** 課題 1 **
次に掲げる提示テキストから、「主イエスは、私共が悔い改め、」に始まり「考え方、ものの見方なのです。」で終わる箇所を、両端の語句も含めて一字一句そのまま書き写しなさい。
** 課題 2 **
次の(a)〜(c)が後に示す提示テキストの内容と合っているかを、それぞれ「はい」か「いいえ」で答え、判断の根拠となる提示テキストの語句を正確に引用しなさい。(a) 悔い改めるとは、自分の過去の行いを反省することに尽きる。(b) 神様は全ての者を裁かれる。(c) 因果応報という考え方は、ごく限られた民族や文化にしか見られない。

** 提示テキスト **
▶

富山鹿島町教会

礼拝説教

「もう少し待ってください」
エレミヤ書 8章4〜13節
ルカによる福音書 13章1〜9節

小堀 康彦牧師

 神様は今、生きて働いておられます。この今生きて働いておられる神様の御前に生きる者となる。それが悔い改めるということであります。父なる神様が私共に求め、主イエスが私共に求め給うことは、この一つのことなのであります。他のことではありません。ただ一つ、神様の御前に生きる者となるということです。
 主イエスは終末ということ、神様の裁きということをお語りになられました。私共は共々にルカによる福音書を読み進めてきておりますが、12章の始めから今朝与えられております13章の9節まで、主イエスは繰り返し神様の裁きについてお語りになられました。主イエスが神様の裁きについてお語りになる時、そこには明確な意図があります。それは、主の裁きの時が来るのだから、いやすでに始まっているのだから、新しく神様の御前に生きる者となれ、悔い改めよ、ということなのであります。
 悔い改めるということは、あんなことをして悪かった、こんなことをしなければ良かったと反省することではありません。もちろん、そのような具体的な自分の所業に対しての深い反省を伴いますけれど、それだけではありません。いつでも、どこにおいても、誰に対しても、神様の御前に生きる者となるということであります。あの人はどうだ、この人はどうだと、のん気に批判などしている場合ではない。この私が、神様の御前に生きる者となるがどうかなのです。

 主イエスは、私共が悔い改め、新しく神様の御前に生きる者となる時、決別すべき考え方、ものの見方というものがあると、今朝私共に告げて下さっています。その決別すべき考え方、ものの見方というものが何かと言いますと、それは因果応報という考え方、ものの見方のことなのです。つまり、善いことをしたら善い目に遭い、悪いことをしたら悪い目に遭うという考え方です。この考え方は、広く、深く、あらゆる民族・文化に行き渡っているものだと言って良いでしょう。おおよそ、全ての宗教の根底には、この考え方があると言っても良いかと思います。私共は幼い時から「バチが当たる」とか「バチが当たった」という言い方に親しんでいます。実はこの背後にあるのが、因果応報という考え方、ものの見方なのです。
 主イエスは、私共の神様はバチを当てる方ではない。だから私共は因果応報という考え方から自由に解き放たれなければならない。そう教えておられるのです。そう申しますと「しかし、神様は裁かれるのではないか。」そんな問いを持たれる方もおられるでしょう。その通りなのです。神様は全ての者を裁かれます。これを逃れることは誰にも出来ません。それは確かなことです。しかし、それは「バチを当てる」「バチを当てられる」ということではないのです。「バチが当たる」というのは、何か悪いことをした、その結果こんな悪いことが起きた、ひどい目に遭ったということでしょう。この悪いことというのには、いろいろな種類があります。他の人に対して悪いことを言ったり、行ったり、あるいはその人本人のことではなくて親の行状であったりする訳です。そして、人はその因果から逃れる為に名前を変えてみたり、お墓を清掃したり、最近では風水占いによって部屋の色を変えたりということがなされているのでしょう。この因果応報という考え方は、これをしたからあれが起きるという、自動的なものです。それを支配しているのは、因果律という法則なのです。しかし、私共の神様は生ける神です。断じて法則などではありません。私共の人生を支配しておられるのは生ける神様であって、訳の判らぬ法則などではないのです。私共の生ける神は、私共の全てを知り、その上で御心のままに裁きをなされるのです。そして、その御支配は恵みとまこととに満ち満ちているのです。私共はこの恵みとまことに満ちた神様の裁きを知り、私共は悔い改め、この方の御前に新しく生きる者となるのであります。

◀

** データ抜粋 **
▶

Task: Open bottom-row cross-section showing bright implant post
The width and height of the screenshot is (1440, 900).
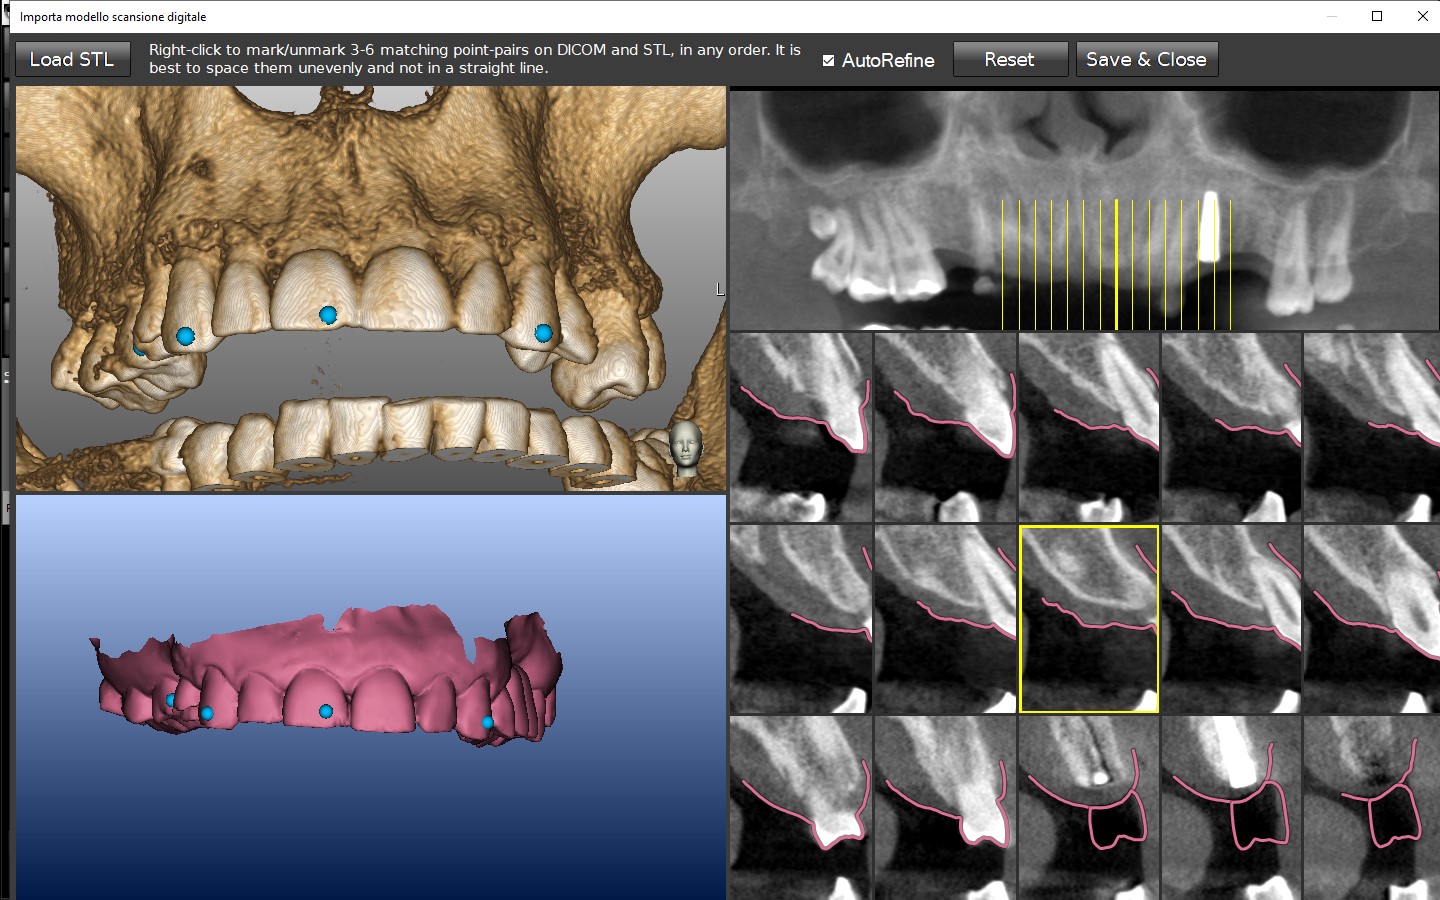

◀

** 解答 1 **
主イエスは、私共が悔い改め、新しく神様の御前に生きる者となる時、決別すべき考え方、ものの見方というものがあると、今朝私共に告げて下さっています。その決別すべき考え方、ものの見方というものが何かと言いますと、それは因果応報という考え方、ものの見方のことなのです。つまり、善いことをしたら善い目に遭い、悪いことをしたら悪い目に遭うという考え方です。この考え方は、広く、深く、あらゆる民族・文化に行き渡っているものだと言って良いでしょう。おおよそ、全ての宗教の根底には、この考え方があると言っても良いかと思います。私共は幼い時から「バチが当たる」とか「バチが当たった」という言い方に親しんでいます。実はこの背後にあるのが、因果応報という考え方、ものの見方なのです。

** 解答 2 **
(a) いいえ。「もちろん、そのような具体的な自分の所業に対しての深い反省を伴いますけれど、それだけではありません。」
(b) はい。「神様は全ての者を裁かれます。」
(c) いいえ。「この考え方は、広く、深く、あらゆる民族・文化に行き渡っているものだと言って良いでしょう。」